Here you will find the log files described previously, some of which are compressed into .gz files if your server has been running long enough. The most recent one that is currently being written to and handled by the web server is the one that is uncompressed named access.log.

For a setup with virtual hosts configured, you may have to cd into sub-directories from within /apache2 to locate each individual host's log files.

If you have found the log files here, then move on to the next step (Step 11).

Further Searching

You only need to read this further information if you are having trouble locating your log files.

The location of these access logs are controlled by the CustomLog directive in Apache's config. If you altered this setting, you may find your your Apache access logs in a different directory.

To find the CustomLog directive and what it is set to, you can use grep on one of the Apache config files, as shown in the next command.

This will output any custom directories added in the apache2.conf file.

grep CustomLog /etc/apache2/apache2.conf

Alternatively you can run this command, which may take a while if you have a lot of files on your server:

sudo find / -name access.log

This will show all files on the system named access.log.

Step 11 — Run GoAccess

Once the directory with your Apache server log files is located, you can run GoAccess on them with the next command. In this command, make sure to replace /var/log/apache2/access.log with your own log file directory path, if it is different from the standard Apache one.

goaccess -f /var/log/apache2/access.log -a

Once you run this command, you'll see the GoAccess dashboard.

The -f argument tells the program to use the supplied directory path, and the -a argument enables all recorded statistics for each host agent parsed.

Optional: Extract Archived Logs

If you want to run GoAccess on older logs — the compressed .gz type files — they must be extracted and unpacked. The program will not run on these compressed files with the command shown above.

You can do this extracting with the gunzip program in Debian if desired.

For example:

sudo gunzip /var/log/apache2/access.log.10.gz

The access.log.10.gz file name at the end of the command here will need to match the compressed file name you want to extract.

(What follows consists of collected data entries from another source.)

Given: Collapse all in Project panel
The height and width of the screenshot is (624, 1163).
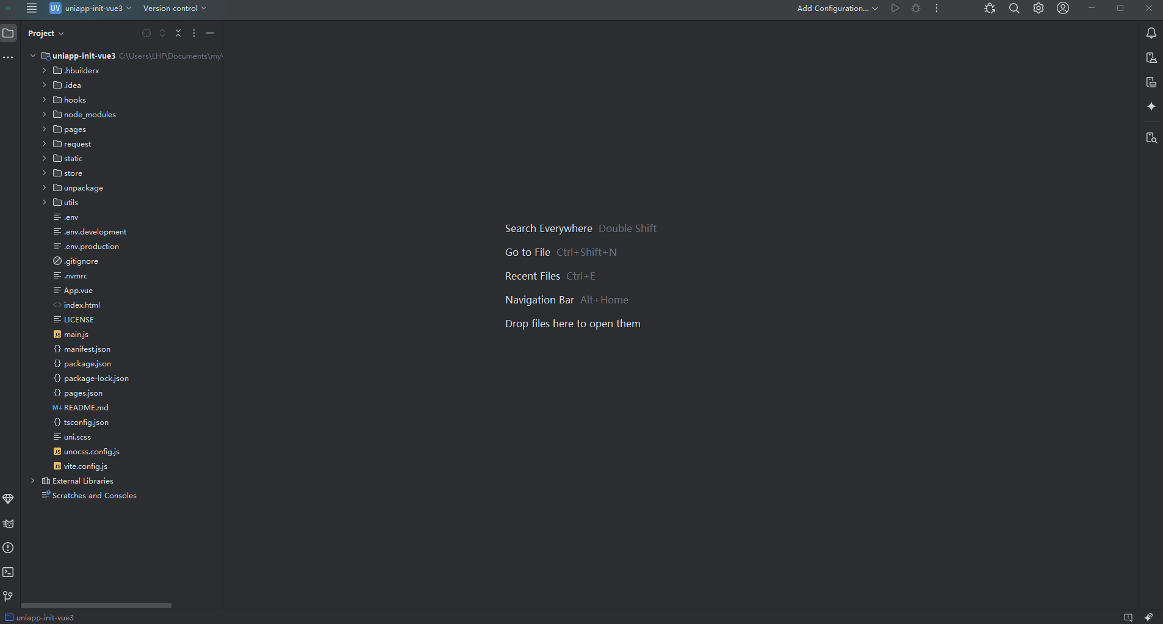Looking at the screenshot, I should (178, 33).
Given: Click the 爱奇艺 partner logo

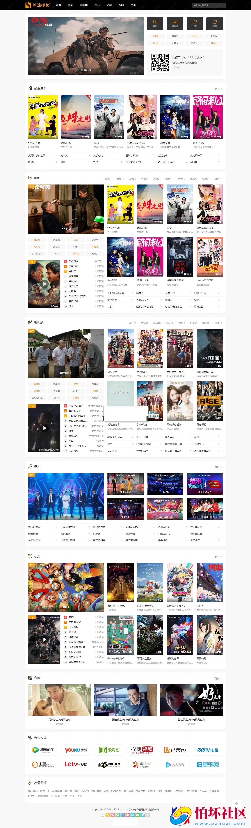Looking at the screenshot, I should click(109, 750).
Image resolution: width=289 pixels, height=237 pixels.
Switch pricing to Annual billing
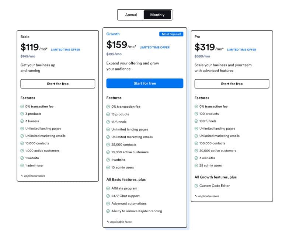coord(131,15)
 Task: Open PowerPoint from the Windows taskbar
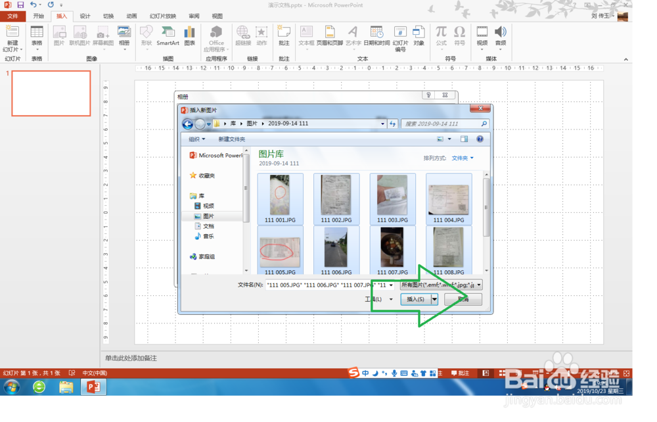tap(92, 387)
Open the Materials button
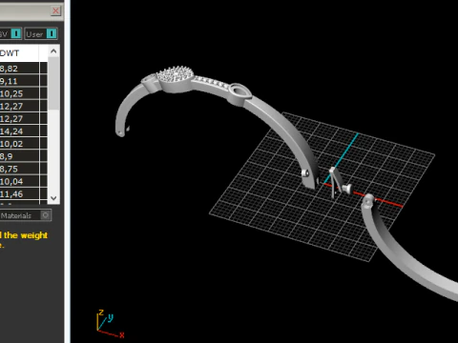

Step 12 — Navigate GoAccess

This is the GoAccess dashboard.

GoAccess Dashboard

Here's how to interact with the dashboard:

  • Pressing F1 or h will bring up a small help window, listing the keys and their functions found here in this section, as well as provide some other helpful information.

  • 0-9 or SHIFT + 0-9 selects the respectively numbered module and sets it to active. The corresponding numbers can be seen on the dashboard for each section.

  • o or ENTER is used for expanding the currently selected module on the dashboard. Modules are explained in the next section.

  • j will scroll down within an expanded active module, and k will scroll back up within an expanded active module.

  • s shows the sort options available for the active module.

  • Finally, pressing q will quit the program or current window, or collapse an active module, depending upon your current level of depth in the dashboard.

More interaction can be achieved through the following keys:

  • Pressing the TAB key on your keyboard will move forward through the modules in order.

  • Pressing SHIFT + TAB together will do the opposite of the last action, and iterate backward through the modules.

  • F5 can be pressed to refresh and redraw the dashboard.

  • c when pressed sets and alters the current color scheme in use on the Dashboard.

  • g moves the focus onto the first item and back to the top of the dashboard screen.

  • G scrolls to the last item or bottom of the dashboard screen.

Step 13 — Understand Modules

Now that you can move around the interface, let's take a look at what each module actually contains. The sections here correspond to the numbered modules and titles in the program. All "Hit" values displayed are based on the total amount of requests found in the supplied log file or files respectively (unless stated otherwise).

Dashboard — Overall Analyzed Requests

The dashboard shows the number of: valid requests, invalid requests, time taken to analyze the data provided, unique visitors to the server, uniquely requested files, unique static files (usually images file types), unique HTTP referrers (URLs), unique 404 not found errors, the size of the parsed log file, and lastly any bandwidth consumed.

1 — Unique Visitors

This module is listed by day with dates included. HTTP requests possessing the same IP, the same date, and the same agent are considered as a unique visit. This includes web crawlers/spiders.

2 — Requested Files

Requested Files shows the most highly requested files on your web server, and displays said hits as a number, and percentage, along with the time the host was served for (bandwidth), what protocol was used, and what request type was used.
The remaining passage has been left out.